- _Problem description_
Give back the entire listing exactly as it was provided.

- _Given data_

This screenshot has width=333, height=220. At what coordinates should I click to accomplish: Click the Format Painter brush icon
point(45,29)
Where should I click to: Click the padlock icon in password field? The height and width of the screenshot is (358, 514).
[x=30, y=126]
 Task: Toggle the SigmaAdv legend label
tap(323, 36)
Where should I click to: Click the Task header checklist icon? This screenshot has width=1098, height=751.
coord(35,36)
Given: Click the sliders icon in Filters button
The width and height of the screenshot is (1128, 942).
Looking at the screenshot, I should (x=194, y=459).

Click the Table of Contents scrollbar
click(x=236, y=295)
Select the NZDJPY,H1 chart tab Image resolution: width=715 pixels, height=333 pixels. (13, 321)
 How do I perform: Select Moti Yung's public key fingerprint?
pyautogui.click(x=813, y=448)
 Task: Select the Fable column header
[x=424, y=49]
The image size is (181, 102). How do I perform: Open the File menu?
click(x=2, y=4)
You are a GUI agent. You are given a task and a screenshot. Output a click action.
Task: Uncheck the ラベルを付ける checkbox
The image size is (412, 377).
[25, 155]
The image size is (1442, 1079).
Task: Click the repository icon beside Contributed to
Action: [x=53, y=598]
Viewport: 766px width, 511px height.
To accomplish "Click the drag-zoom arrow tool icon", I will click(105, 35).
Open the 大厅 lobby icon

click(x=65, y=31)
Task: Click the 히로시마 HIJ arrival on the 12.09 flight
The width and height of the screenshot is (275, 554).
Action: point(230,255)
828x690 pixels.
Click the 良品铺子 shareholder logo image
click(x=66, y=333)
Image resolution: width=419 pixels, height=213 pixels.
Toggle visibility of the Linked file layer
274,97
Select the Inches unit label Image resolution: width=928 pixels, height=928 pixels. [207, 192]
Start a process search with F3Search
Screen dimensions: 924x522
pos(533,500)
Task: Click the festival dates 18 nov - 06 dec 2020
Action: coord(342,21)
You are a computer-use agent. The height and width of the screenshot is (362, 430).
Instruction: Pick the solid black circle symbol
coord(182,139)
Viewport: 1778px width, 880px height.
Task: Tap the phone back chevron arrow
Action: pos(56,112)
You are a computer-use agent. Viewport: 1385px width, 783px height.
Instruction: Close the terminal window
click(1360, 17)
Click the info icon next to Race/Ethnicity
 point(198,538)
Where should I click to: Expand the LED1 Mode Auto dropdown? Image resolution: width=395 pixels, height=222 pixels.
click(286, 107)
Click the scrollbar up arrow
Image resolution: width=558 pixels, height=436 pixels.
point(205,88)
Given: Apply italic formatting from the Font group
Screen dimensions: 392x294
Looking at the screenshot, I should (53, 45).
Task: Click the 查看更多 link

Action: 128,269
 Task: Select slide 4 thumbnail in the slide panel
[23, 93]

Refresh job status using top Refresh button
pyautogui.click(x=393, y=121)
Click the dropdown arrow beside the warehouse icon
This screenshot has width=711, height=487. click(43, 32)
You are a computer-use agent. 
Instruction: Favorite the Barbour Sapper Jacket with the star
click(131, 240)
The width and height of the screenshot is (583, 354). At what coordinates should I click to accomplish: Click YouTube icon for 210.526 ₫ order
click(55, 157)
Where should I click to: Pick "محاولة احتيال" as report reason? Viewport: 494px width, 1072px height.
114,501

- _Task solution_
This screenshot has width=333, height=220. At what coordinates should I click to accomplish: Click the Format Painter brush icon
point(45,29)
Where should I click to: Click the padlock icon in password field? The height and width of the screenshot is (358, 514).
[x=30, y=126]
 Task: Toggle the SigmaAdv legend label
tap(323, 36)
Where should I click to: Click the Task header checklist icon? This screenshot has width=1098, height=751.
coord(35,36)
Given: Click the sliders icon in Filters button
The width and height of the screenshot is (1128, 942).
Looking at the screenshot, I should (x=194, y=459).

Click the Table of Contents scrollbar
click(x=236, y=295)
Select the NZDJPY,H1 chart tab Image resolution: width=715 pixels, height=333 pixels. (13, 321)
 How do I perform: Select Moti Yung's public key fingerprint?
pyautogui.click(x=813, y=448)
 Task: Select the Fable column header
[x=424, y=49]
The image size is (181, 102). How do I perform: Open the File menu?
click(x=2, y=4)
You are a GUI agent. You are given a task and a screenshot. Output a click action.
Task: Uncheck the ラベルを付ける checkbox
The image size is (412, 377).
[25, 155]
The image size is (1442, 1079).
Task: Click the repository icon beside Contributed to
Action: [x=53, y=598]
Viewport: 766px width, 511px height.
To accomplish "Click the drag-zoom arrow tool icon", I will click(105, 35).
Open the 大厅 lobby icon

click(x=65, y=31)
Task: Click the 히로시마 HIJ arrival on the 12.09 flight
The width and height of the screenshot is (275, 554).
Action: point(230,255)
828x690 pixels.
Click the 良品铺子 shareholder logo image
click(x=66, y=333)
Image resolution: width=419 pixels, height=213 pixels.
Toggle visibility of the Linked file layer
274,97
Select the Inches unit label Image resolution: width=928 pixels, height=928 pixels. [207, 192]
Start a process search with F3Search
Screen dimensions: 924x522
pos(533,500)
Task: Click the festival dates 18 nov - 06 dec 2020
Action: coord(342,21)
You are a computer-use agent. The height and width of the screenshot is (362, 430).
Instruction: Pick the solid black circle symbol
coord(182,139)
Viewport: 1778px width, 880px height.
Task: Tap the phone back chevron arrow
Action: pos(56,112)
You are a computer-use agent. Viewport: 1385px width, 783px height.
Instruction: Close the terminal window
click(1360, 17)
Click the info icon next to Race/Ethnicity
 point(198,538)
Where should I click to: Expand the LED1 Mode Auto dropdown? Image resolution: width=395 pixels, height=222 pixels.
click(286, 107)
Click the scrollbar up arrow
Image resolution: width=558 pixels, height=436 pixels.
point(205,88)
Given: Apply italic formatting from the Font group
Screen dimensions: 392x294
Looking at the screenshot, I should (53, 45).
Task: Click the 查看更多 link

Action: 128,269
 Task: Select slide 4 thumbnail in the slide panel
[23, 93]

Refresh job status using top Refresh button
pyautogui.click(x=393, y=121)
Click the dropdown arrow beside the warehouse icon
This screenshot has width=711, height=487. click(43, 32)
You are a computer-use agent. 
Instruction: Favorite the Barbour Sapper Jacket with the star
click(131, 240)
The width and height of the screenshot is (583, 354). At what coordinates should I click to accomplish: Click YouTube icon for 210.526 ₫ order
click(55, 157)
Where should I click to: Pick "محاولة احتيال" as report reason? Viewport: 494px width, 1072px height.
114,501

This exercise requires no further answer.